There is certain information required by FINRA in the Form 211. Few of them are as follows.
- There should be a detailed disclosure of the business, product/service, asset and sources of revenue of the issuer;
- Narration of the facilities of the company;
- Identification of officers, directors and holders of more than 5 percent of the company’s securities;
- Certificate of Incorporation and bylaws including any amendments;
- A list of shareholders generated by the current transfer agent, detailing name and address of each shareholder, date of share ownership, whether its restricted, control or free trading.
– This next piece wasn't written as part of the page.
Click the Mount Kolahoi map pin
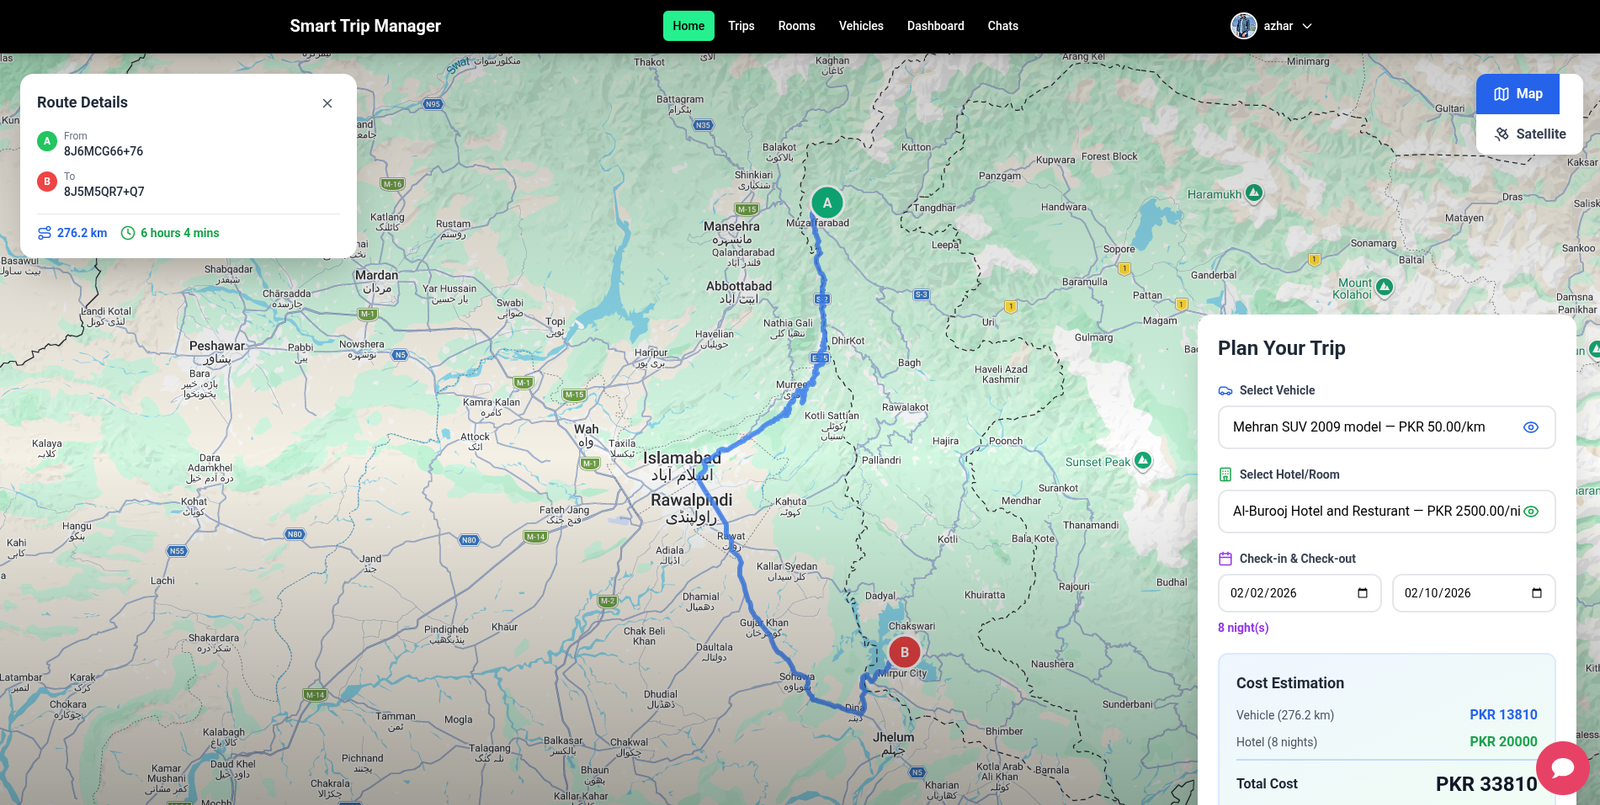 [1384, 287]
- Description of the company’s free-trading shareholder base, along with depiction of exemptions from registration under the Securities Act;
- Agreements creating restrictions, liens or encumbrance on, or relating to, the transfer or voting of shares;
- Agreements of stock rights, warrants or options;
- All stock purchase or asset purchase agreements for last five (5) years;
- If company had any discussion or negotiation regarding merger or acquisition candidate.
- Merger and/or consolidation agreements;
- Partnership and/or joint venture agreements;
- Unaudited financial statements for the last 2 fiscal years and interim periods;
- Description of all private offerings;
- One full copy of the subscription executed by each investor and copies of all checks by the subscribers or proof of payment;
- Copies of Form D’s filed with the SEC;
- Description of the relationships among and between every shareholder and the issuer, its officers and directors, and other shareholders;
The public company, which is recently formed from a private, company also, needs to have a symbol. The company should make an application to the NASD which necessitates filing of Form 15c211 in order to obtain a symbol. The market maker also who is a member of NASD can fill Form 15c211.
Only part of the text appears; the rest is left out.